BEGIN Document text
# 6" or 5" tapers



## snl

Six inch. Have never seen a five inch taper candle.


----------



## SRatcliff

snl said:


> Six inch. Have never seen a five inch taper candle.


There are a few on etsy, but 6" do seem to be more standard.


----------



## Bee Bliss

Is that your homemade mold? What went wrong?


----------



## SRatcliff

Bee Bliss said:


> Is that your homemade mold? What went wrong?


It was one of my homemade ones. I think when I was coating the original candal with silicone mix, I was holding the candle by the base, and coated the base after the rest of the silicone was dry. I think I have to coat the whole candle at the same time. I started getting bumps at the bottom when making the candles. The rest of them look really good and smooth.


----------



## Michael Palmer

Stuart, when you wick the mold, don't use pieces. Run the wick up through the mold but don't cut it from the spool of wicking. When the candle cools, pull it from the mold...which pulls more wick off the roll and re-wicks the mold...without struggling to get the wick through the little hole on the mold.


----------



## SRatcliff

Michael Palmer said:


> Stuart, when you wick the mold, don't use pieces. Run the wick up through the mold but don't cut it from the spool of wicking. When the candle cools, pull it from the mold...which pulls more wick off the roll and re-wicks the mold...without struggling to get the wick through the little hole on the mold.


Thanks. I need to get more spools of wick!


----------



## beegeorge

if you want a candle mold that is made in one pour, not gobbled on, let me know, I work with molding all sorts of things and have access to a variety of silicone products for making molds


----------



## SRatcliff

beegeorge said:


> if you want a candle mold that is made in one pour, not gobbled on, let me know, I work with molding all sorts of things and have access to a variety of silicone products for making molds


Thanks I may send you a message. I actually just put on one coat of my silicone mix, let it cure for a few min, and then jam it into the larger mix.


----------



## beegeorge

we take what you want molded, build a container around it and pour the silicone around the object, therefore there are no voids or other abnormalities. depending on how stiff you want the mold, we use different durometer silicones. depending on what you want molded, it can be a simple one cavity mold or it can be a split mold, that we will discuss on the phone.
END Document text
BEGIN Raw data
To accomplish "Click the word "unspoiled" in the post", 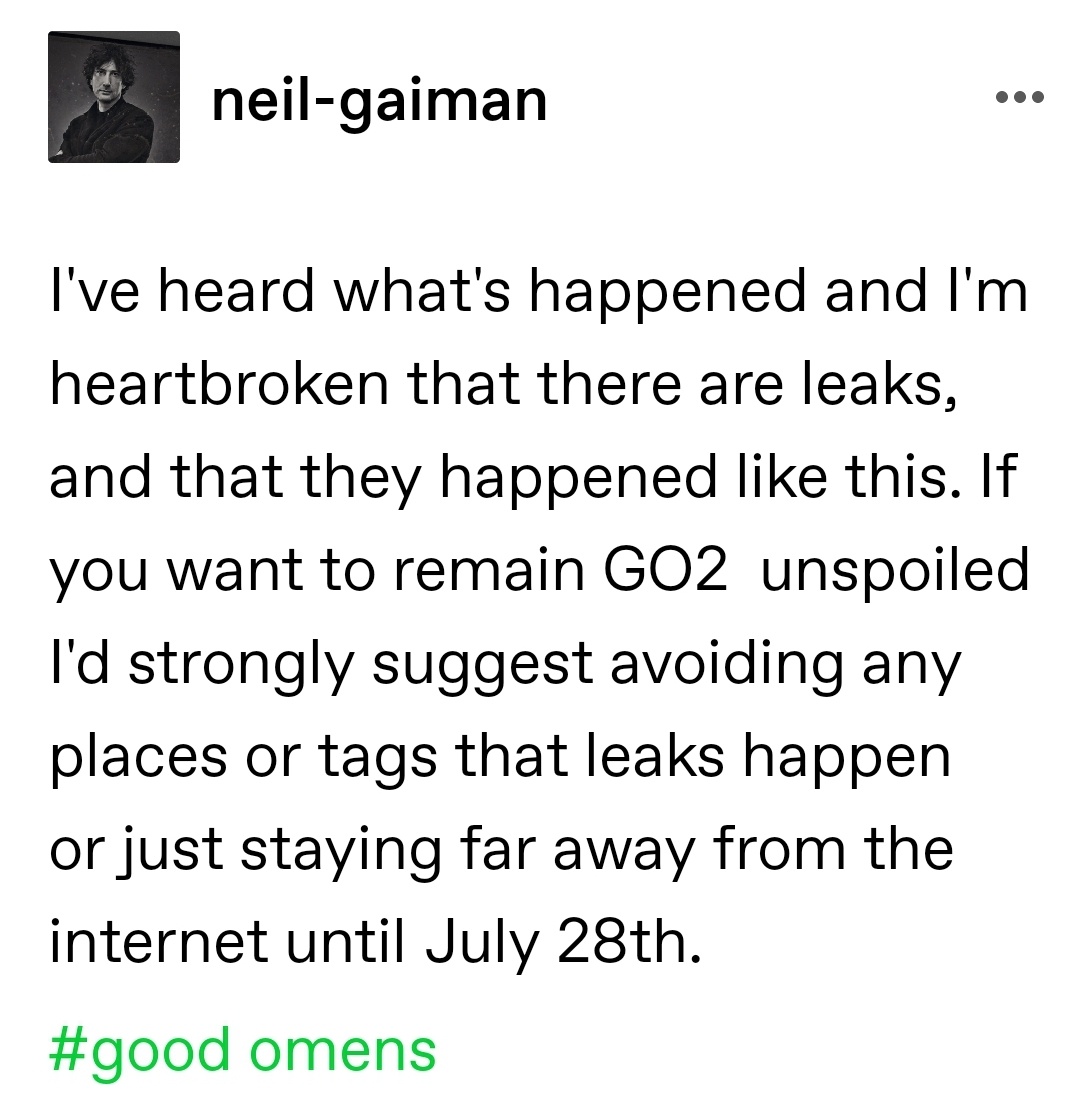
END Raw data
- Problem description: Which usernames post in the taper candle thread? List each one once. The data comes from a separate source, not the taper candle thread.

- Reply to the exercise: snl, SRatcliff, Bee Bliss, Michael Palmer, beegeorge